Researchers have also found that music with a strong tempo can stimulate brainwaves to resonate in sync with the beat, with faster beats bringing sharper concentration and more alert thinking, and a slower tempo encouraging a calmer state of mind.
Anci Sandell, a music therapist of 35 years, has presented research findings, which show music therapy increases quality of life for people who are being treated for severe medical or psychosocial conditions.
Indian classical ragas have been widely acknowledged as a mood enhancer, with each raga signifying a particular feeling. The raag Natabhairavi is said to cure psychological disorders and raag Sahana is considered helpful in bringing down anger.
If you are feeling stressed out after a long day at work, listen to your favourite song/s. It can lift your moods instantly.
6. Eat… Pamper yourself
Are you feeling angry all of a sudden? Go out and have a bowl of your favourite ice cream. According to Belgian researchers, fatty foods can help you overcome a bad mood. The study by Dr. Lukas Van Oudenhove of the University of Leuven published in 2011 found out that fatty acids in food works to decrease sad emotions.
Spicy food is set to release endorphins, the natural painkillers. If you are feeling down, a plate of spicy Indian food could do wonders to your moods.
7. Don’t sweat about the past
Live in the present and forget the past – You would have often heard this message from the spiritual masters. But is this message scientifically relevant?

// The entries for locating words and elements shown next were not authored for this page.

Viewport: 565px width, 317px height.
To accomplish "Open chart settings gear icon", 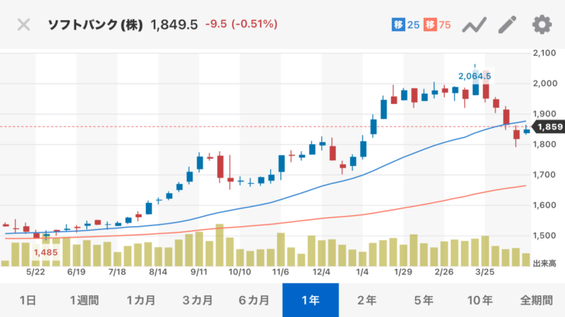I will (541, 25).
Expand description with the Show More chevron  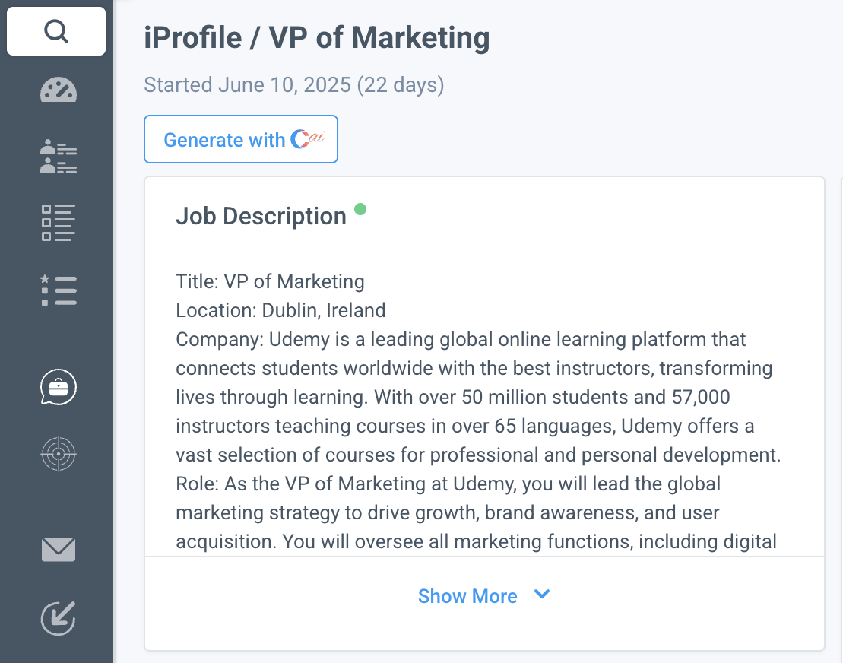[542, 595]

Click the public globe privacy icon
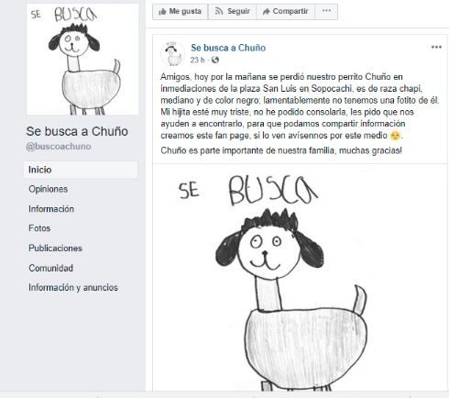pos(215,60)
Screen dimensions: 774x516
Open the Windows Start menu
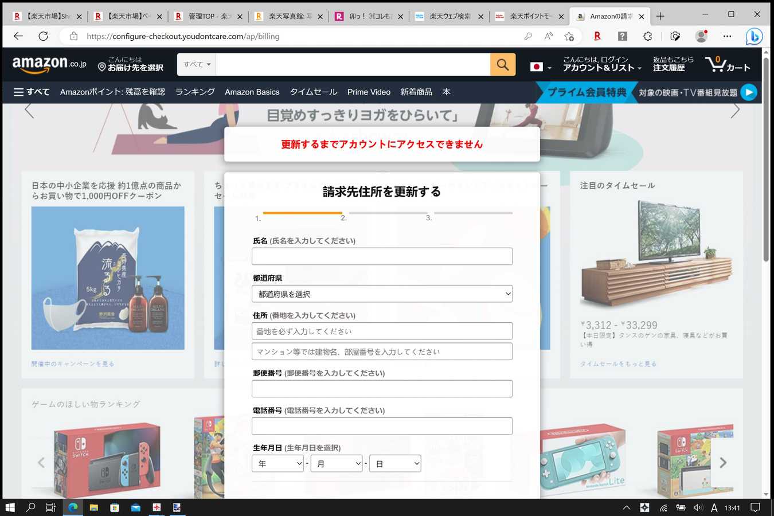(x=10, y=507)
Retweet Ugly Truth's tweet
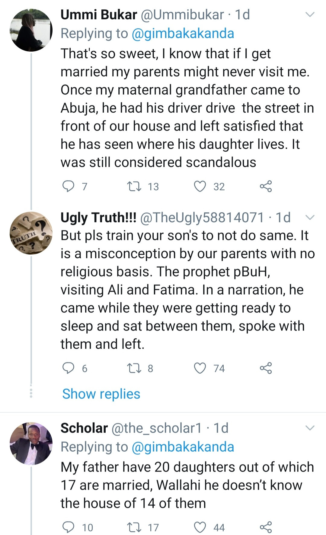 [x=134, y=368]

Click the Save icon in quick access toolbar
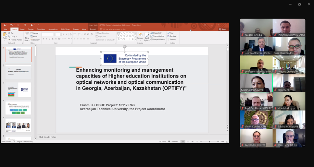tap(5, 25)
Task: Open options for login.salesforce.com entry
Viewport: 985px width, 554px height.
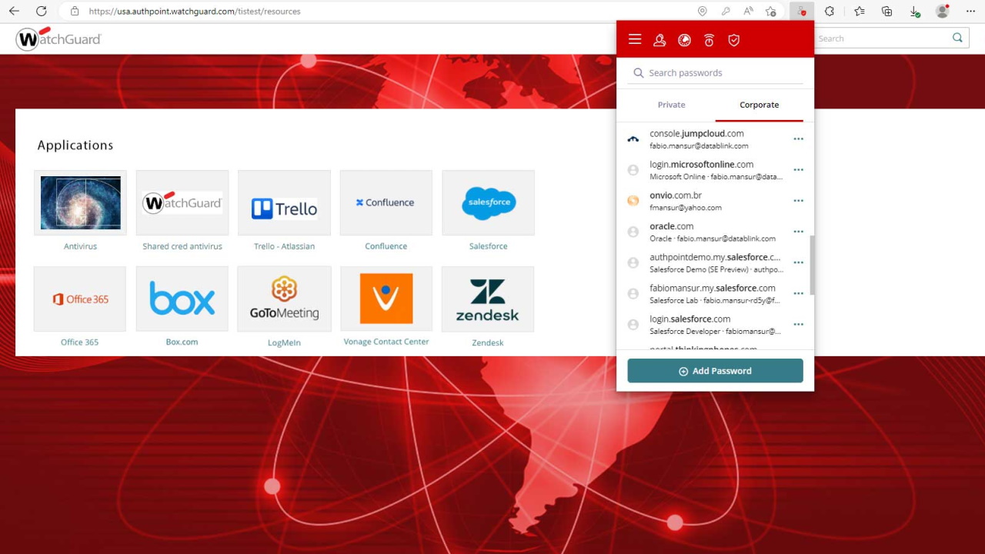Action: click(798, 324)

Brooding over the past, whether it is an argument or a defeat or even a failed relationship, makes the blood pressure rise again. It is tough to erase the bad memories of the past, but it is worthwhile to accept that you don’t have the power to change the past. However, acknowledge or try to realize the lessons it taught you in the process. Be grateful for the good things in your life-your parents, your spouse and so on. A feeling of gratitude boosts immunity, lowers blood pressure and speeds Oxytocin induced healing in the body.
8. Physical contact… A Hug or a Cuddle helps…
A hug or a cuddle or a handshake-what do all of these have in common? It has been found out that all these simple acts of body contact release low levels of oxytocin, which in turn release DHEA, considered to be the ‘anti-stress’ hormone of the body. DHEA hormone is important to buffer stress and to counter its negative impact on physical and mental health.